+++ Dataset entries
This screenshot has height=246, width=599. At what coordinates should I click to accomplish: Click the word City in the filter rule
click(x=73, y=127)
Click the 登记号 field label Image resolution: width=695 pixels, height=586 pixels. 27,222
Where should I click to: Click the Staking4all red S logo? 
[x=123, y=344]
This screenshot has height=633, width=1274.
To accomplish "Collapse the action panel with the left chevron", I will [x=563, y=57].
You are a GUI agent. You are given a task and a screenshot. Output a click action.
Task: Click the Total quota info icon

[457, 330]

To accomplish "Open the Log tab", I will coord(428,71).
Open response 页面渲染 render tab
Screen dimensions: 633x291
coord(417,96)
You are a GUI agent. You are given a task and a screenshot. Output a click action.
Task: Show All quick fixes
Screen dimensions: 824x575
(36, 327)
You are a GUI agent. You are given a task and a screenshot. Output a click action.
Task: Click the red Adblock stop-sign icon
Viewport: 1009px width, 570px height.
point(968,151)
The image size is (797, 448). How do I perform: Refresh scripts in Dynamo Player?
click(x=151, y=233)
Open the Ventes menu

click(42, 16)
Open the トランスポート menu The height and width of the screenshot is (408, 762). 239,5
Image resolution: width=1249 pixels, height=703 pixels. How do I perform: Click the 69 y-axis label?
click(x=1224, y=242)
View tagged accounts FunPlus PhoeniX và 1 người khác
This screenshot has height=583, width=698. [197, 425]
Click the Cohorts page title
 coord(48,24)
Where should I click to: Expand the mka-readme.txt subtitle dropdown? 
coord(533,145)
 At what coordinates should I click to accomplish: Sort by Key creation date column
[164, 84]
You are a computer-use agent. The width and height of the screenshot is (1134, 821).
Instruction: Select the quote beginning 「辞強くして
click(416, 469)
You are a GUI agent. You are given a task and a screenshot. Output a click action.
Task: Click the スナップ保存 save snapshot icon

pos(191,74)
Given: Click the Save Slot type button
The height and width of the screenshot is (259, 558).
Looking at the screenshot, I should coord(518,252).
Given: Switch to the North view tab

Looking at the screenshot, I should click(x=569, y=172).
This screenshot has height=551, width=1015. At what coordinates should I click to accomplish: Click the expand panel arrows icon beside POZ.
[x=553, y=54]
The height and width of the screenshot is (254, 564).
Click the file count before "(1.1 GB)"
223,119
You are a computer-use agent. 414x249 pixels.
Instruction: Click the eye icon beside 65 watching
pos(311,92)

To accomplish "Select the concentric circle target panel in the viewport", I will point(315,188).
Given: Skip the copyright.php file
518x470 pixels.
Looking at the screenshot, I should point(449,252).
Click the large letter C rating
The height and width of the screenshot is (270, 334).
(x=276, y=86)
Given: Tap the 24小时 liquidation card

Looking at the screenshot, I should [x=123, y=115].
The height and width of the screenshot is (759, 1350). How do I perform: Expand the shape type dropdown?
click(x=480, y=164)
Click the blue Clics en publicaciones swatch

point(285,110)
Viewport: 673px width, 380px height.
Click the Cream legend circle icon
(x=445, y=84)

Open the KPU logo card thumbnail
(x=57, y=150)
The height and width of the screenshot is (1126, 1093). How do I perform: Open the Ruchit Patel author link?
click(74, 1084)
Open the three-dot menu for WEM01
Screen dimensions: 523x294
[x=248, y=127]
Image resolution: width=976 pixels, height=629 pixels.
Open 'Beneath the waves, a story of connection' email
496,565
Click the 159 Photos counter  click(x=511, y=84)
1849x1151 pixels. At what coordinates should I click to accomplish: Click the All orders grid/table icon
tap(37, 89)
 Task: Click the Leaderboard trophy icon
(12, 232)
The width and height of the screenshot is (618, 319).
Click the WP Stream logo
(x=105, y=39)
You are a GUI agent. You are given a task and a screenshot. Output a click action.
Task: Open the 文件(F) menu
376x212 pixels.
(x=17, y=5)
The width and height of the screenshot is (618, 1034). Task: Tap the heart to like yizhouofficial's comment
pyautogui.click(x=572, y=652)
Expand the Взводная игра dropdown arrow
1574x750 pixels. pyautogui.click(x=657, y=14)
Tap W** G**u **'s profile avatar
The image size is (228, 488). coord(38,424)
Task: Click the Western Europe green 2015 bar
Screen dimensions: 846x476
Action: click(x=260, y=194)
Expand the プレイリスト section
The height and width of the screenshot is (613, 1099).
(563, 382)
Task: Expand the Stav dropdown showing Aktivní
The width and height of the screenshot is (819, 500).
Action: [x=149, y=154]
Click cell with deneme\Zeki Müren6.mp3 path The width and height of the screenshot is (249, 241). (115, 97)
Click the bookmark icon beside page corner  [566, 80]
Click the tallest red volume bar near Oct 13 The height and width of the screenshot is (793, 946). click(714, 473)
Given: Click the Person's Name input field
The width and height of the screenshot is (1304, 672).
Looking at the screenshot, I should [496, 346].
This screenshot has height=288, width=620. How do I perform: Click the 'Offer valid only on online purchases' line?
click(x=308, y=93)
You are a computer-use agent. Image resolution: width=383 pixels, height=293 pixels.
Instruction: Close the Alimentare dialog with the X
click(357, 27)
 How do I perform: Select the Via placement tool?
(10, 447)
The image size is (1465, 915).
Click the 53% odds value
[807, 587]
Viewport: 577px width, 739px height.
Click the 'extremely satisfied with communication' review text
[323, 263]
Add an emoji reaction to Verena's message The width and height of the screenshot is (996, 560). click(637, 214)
++++++
Nothing in the material may change; reproduce it all.

▶ _Solution for this problem_
This screenshot has height=246, width=599. At what coordinates should I click to accomplish: Click the word City in the filter rule
click(x=73, y=127)
Click the 登记号 field label Image resolution: width=695 pixels, height=586 pixels. 27,222
Where should I click to: Click the Staking4all red S logo? 
[x=123, y=344]
This screenshot has height=633, width=1274.
To accomplish "Collapse the action panel with the left chevron", I will [x=563, y=57].
You are a GUI agent. You are given a task and a screenshot. Output a click action.
Task: Click the Total quota info icon

[457, 330]

To accomplish "Open the Log tab", I will coord(428,71).
Open response 页面渲染 render tab
Screen dimensions: 633x291
coord(417,96)
You are a GUI agent. You are given a task and a screenshot. Output a click action.
Task: Show All quick fixes
Screen dimensions: 824x575
(36, 327)
You are a GUI agent. You are given a task and a screenshot. Output a click action.
Task: Click the red Adblock stop-sign icon
Viewport: 1009px width, 570px height.
point(968,151)
The image size is (797, 448). How do I perform: Refresh scripts in Dynamo Player?
click(x=151, y=233)
Open the Ventes menu

click(42, 16)
Open the トランスポート menu The height and width of the screenshot is (408, 762). 239,5
Image resolution: width=1249 pixels, height=703 pixels. How do I perform: Click the 69 y-axis label?
click(x=1224, y=242)
View tagged accounts FunPlus PhoeniX và 1 người khác
This screenshot has height=583, width=698. [197, 425]
Click the Cohorts page title
 coord(48,24)
Where should I click to: Expand the mka-readme.txt subtitle dropdown? 
coord(533,145)
 At what coordinates should I click to accomplish: Sort by Key creation date column
[164, 84]
You are a computer-use agent. The width and height of the screenshot is (1134, 821).
Instruction: Select the quote beginning 「辞強くして
click(416, 469)
You are a GUI agent. You are given a task and a screenshot. Output a click action.
Task: Click the スナップ保存 save snapshot icon

pos(191,74)
Given: Click the Save Slot type button
The height and width of the screenshot is (259, 558).
Looking at the screenshot, I should coord(518,252).
Given: Switch to the North view tab

Looking at the screenshot, I should click(x=569, y=172).
This screenshot has height=551, width=1015. At what coordinates should I click to accomplish: Click the expand panel arrows icon beside POZ.
[x=553, y=54]
The height and width of the screenshot is (254, 564).
Click the file count before "(1.1 GB)"
223,119
You are a computer-use agent. 414x249 pixels.
Instruction: Click the eye icon beside 65 watching
pos(311,92)

To accomplish "Select the concentric circle target panel in the viewport", I will point(315,188).
Given: Skip the copyright.php file
518x470 pixels.
Looking at the screenshot, I should point(449,252).
Click the large letter C rating
The height and width of the screenshot is (270, 334).
(x=276, y=86)
Given: Tap the 24小时 liquidation card

Looking at the screenshot, I should [x=123, y=115].
The height and width of the screenshot is (759, 1350). How do I perform: Expand the shape type dropdown?
click(x=480, y=164)
Click the blue Clics en publicaciones swatch

point(285,110)
Viewport: 673px width, 380px height.
Click the Cream legend circle icon
(x=445, y=84)

Open the KPU logo card thumbnail
(x=57, y=150)
The height and width of the screenshot is (1126, 1093). How do I perform: Open the Ruchit Patel author link?
click(74, 1084)
Open the three-dot menu for WEM01
Screen dimensions: 523x294
[x=248, y=127]
Image resolution: width=976 pixels, height=629 pixels.
Open 'Beneath the waves, a story of connection' email
496,565
Click the 159 Photos counter  click(x=511, y=84)
1849x1151 pixels. At what coordinates should I click to accomplish: Click the All orders grid/table icon
tap(37, 89)
 Task: Click the Leaderboard trophy icon
(12, 232)
The width and height of the screenshot is (618, 319).
Click the WP Stream logo
(x=105, y=39)
You are a GUI agent. You are given a task and a screenshot. Output a click action.
Task: Open the 文件(F) menu
376x212 pixels.
(x=17, y=5)
The width and height of the screenshot is (618, 1034). Task: Tap the heart to like yizhouofficial's comment
pyautogui.click(x=572, y=652)
Expand the Взводная игра dropdown arrow
1574x750 pixels. pyautogui.click(x=657, y=14)
Tap W** G**u **'s profile avatar
The image size is (228, 488). coord(38,424)
Task: Click the Western Europe green 2015 bar
Screen dimensions: 846x476
Action: click(x=260, y=194)
Expand the プレイリスト section
The height and width of the screenshot is (613, 1099).
(563, 382)
Task: Expand the Stav dropdown showing Aktivní
The width and height of the screenshot is (819, 500).
Action: [x=149, y=154]
Click cell with deneme\Zeki Müren6.mp3 path The width and height of the screenshot is (249, 241). (115, 97)
Click the bookmark icon beside page corner  [566, 80]
Click the tallest red volume bar near Oct 13 The height and width of the screenshot is (793, 946). click(714, 473)
Given: Click the Person's Name input field
The width and height of the screenshot is (1304, 672).
Looking at the screenshot, I should [496, 346].
This screenshot has height=288, width=620. How do I perform: Click the 'Offer valid only on online purchases' line?
click(x=308, y=93)
You are a computer-use agent. Image resolution: width=383 pixels, height=293 pixels.
Instruction: Close the Alimentare dialog with the X
click(357, 27)
 How do I perform: Select the Via placement tool?
(10, 447)
The image size is (1465, 915).
Click the 53% odds value
[807, 587]
Viewport: 577px width, 739px height.
Click the 'extremely satisfied with communication' review text
[323, 263]
Add an emoji reaction to Verena's message The width and height of the screenshot is (996, 560). click(637, 214)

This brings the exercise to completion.